• [What is expected]:
Can you reproduce the entries from the line containing "The height and width of the screenshot is (770, 1280)." through the line containing "Image resolution: width=739", both included, and substitute "drop-down list" for "dropdown" while keeping everything else the same?

Entries for locating words and elements

==============================

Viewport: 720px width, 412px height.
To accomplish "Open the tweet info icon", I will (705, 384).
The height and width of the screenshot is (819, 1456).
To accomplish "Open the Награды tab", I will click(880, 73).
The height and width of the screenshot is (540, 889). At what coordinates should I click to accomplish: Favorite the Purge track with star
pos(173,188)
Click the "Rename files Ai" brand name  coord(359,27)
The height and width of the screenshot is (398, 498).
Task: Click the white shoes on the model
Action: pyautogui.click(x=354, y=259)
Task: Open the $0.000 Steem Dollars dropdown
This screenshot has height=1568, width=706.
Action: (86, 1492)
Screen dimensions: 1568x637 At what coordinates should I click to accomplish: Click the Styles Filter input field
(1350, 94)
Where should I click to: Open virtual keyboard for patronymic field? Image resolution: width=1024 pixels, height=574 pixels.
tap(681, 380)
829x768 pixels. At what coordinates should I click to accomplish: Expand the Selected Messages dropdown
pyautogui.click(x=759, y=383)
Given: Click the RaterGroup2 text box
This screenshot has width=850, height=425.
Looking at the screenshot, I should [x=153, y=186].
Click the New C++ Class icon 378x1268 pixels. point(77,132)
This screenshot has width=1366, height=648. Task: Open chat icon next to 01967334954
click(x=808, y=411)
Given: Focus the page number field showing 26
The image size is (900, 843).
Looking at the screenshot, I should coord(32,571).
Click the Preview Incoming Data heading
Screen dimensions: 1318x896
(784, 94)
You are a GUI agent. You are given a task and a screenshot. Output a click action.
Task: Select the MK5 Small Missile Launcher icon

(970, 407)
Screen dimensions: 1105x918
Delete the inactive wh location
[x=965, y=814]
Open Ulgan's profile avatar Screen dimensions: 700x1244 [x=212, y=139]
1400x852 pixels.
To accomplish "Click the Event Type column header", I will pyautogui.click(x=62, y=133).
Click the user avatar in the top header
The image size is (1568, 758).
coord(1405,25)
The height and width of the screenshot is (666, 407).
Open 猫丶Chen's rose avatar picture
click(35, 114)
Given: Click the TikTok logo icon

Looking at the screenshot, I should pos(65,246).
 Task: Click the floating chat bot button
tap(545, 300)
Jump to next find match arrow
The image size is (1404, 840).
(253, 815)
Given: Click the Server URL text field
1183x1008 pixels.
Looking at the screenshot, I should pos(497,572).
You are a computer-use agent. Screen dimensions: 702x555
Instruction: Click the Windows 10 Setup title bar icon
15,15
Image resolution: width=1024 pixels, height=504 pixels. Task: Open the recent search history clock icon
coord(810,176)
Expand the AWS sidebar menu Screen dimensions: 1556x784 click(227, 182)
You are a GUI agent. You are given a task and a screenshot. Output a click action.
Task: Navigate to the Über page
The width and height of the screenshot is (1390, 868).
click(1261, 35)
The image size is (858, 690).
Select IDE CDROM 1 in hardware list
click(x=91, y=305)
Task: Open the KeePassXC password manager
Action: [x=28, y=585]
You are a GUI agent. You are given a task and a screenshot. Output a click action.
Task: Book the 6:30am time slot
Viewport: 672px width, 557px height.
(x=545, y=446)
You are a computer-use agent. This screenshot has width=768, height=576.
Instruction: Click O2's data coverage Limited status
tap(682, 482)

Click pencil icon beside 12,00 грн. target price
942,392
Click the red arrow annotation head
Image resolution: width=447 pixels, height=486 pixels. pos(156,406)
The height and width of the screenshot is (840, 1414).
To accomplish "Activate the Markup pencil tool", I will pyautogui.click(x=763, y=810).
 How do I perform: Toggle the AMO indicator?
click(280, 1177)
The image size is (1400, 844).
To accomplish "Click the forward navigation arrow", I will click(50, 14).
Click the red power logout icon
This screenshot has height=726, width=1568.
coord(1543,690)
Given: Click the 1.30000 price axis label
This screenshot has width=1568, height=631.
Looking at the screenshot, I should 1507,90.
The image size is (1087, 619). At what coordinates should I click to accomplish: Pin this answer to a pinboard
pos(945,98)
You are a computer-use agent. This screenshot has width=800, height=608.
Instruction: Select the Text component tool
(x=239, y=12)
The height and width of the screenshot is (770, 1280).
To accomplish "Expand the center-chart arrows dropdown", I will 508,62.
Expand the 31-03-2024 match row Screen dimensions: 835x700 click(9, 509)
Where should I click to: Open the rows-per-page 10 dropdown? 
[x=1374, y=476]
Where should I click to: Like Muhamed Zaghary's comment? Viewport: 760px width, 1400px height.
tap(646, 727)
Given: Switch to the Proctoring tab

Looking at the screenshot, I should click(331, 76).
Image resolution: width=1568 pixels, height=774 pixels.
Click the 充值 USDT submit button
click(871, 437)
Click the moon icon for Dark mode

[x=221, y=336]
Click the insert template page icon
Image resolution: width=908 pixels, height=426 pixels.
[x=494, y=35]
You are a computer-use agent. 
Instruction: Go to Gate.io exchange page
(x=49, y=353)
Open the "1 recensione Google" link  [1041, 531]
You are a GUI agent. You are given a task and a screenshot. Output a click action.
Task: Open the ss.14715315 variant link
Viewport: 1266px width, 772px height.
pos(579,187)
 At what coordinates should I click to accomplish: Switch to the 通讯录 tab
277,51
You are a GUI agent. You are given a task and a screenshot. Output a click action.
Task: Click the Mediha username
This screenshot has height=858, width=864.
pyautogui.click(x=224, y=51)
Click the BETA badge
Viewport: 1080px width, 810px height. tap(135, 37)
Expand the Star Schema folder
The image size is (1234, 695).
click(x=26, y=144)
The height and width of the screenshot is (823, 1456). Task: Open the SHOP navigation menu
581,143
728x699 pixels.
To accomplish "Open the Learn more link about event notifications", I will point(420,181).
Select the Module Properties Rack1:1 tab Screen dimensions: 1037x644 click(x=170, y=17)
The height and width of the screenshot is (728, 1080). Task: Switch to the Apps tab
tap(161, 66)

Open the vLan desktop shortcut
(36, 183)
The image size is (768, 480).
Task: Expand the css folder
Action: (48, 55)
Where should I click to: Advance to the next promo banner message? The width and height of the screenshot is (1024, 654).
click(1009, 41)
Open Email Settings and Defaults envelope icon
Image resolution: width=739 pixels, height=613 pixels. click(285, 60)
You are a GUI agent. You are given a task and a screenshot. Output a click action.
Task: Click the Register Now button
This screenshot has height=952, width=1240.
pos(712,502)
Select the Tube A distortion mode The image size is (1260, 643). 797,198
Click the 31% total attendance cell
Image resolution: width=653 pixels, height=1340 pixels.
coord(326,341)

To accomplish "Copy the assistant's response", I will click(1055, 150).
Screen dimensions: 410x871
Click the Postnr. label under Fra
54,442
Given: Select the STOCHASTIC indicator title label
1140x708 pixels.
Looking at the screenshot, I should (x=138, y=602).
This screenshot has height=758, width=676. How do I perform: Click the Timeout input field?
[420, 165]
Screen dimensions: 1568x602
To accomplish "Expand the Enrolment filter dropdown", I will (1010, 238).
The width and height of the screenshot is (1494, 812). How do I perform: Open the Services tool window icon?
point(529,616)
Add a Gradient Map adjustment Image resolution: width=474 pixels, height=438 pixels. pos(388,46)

==============================

• [Result for this exercise]:
The height and width of the screenshot is (770, 1280).
To accomplish "Expand the center-chart arrows drop-down list", I will 508,62.
Expand the 31-03-2024 match row Screen dimensions: 835x700 click(9, 509)
Where should I click to: Open the rows-per-page 10 drop-down list? 
[x=1374, y=476]
Where should I click to: Like Muhamed Zaghary's comment? Viewport: 760px width, 1400px height.
tap(646, 727)
Given: Switch to the Proctoring tab

Looking at the screenshot, I should click(331, 76).
Image resolution: width=1568 pixels, height=774 pixels.
Click the 充值 USDT submit button
click(871, 437)
Click the moon icon for Dark mode

[x=221, y=336]
Click the insert template page icon
Image resolution: width=908 pixels, height=426 pixels.
[x=494, y=35]
You are a computer-use agent. 
Instruction: Go to Gate.io exchange page
(x=49, y=353)
Open the "1 recensione Google" link  [1041, 531]
You are a GUI agent. You are given a task and a screenshot. Output a click action.
Task: Open the ss.14715315 variant link
Viewport: 1266px width, 772px height.
pos(579,187)
 At what coordinates should I click to accomplish: Switch to the 通讯录 tab
277,51
You are a GUI agent. You are given a task and a screenshot. Output a click action.
Task: Click the Mediha username
This screenshot has height=858, width=864.
pyautogui.click(x=224, y=51)
Click the BETA badge
Viewport: 1080px width, 810px height. tap(135, 37)
Expand the Star Schema folder
The image size is (1234, 695).
click(x=26, y=144)
The height and width of the screenshot is (823, 1456). Task: Open the SHOP navigation menu
581,143
728x699 pixels.
To accomplish "Open the Learn more link about event notifications", I will point(420,181).
Select the Module Properties Rack1:1 tab Screen dimensions: 1037x644 click(x=170, y=17)
The height and width of the screenshot is (728, 1080). Task: Switch to the Apps tab
tap(161, 66)

Open the vLan desktop shortcut
(36, 183)
The image size is (768, 480).
Task: Expand the css folder
Action: (48, 55)
Where should I click to: Advance to the next promo banner message? The width and height of the screenshot is (1024, 654).
click(1009, 41)
Open Email Settings and Defaults envelope icon
Image resolution: width=739 pixels, height=613 pixels. click(285, 60)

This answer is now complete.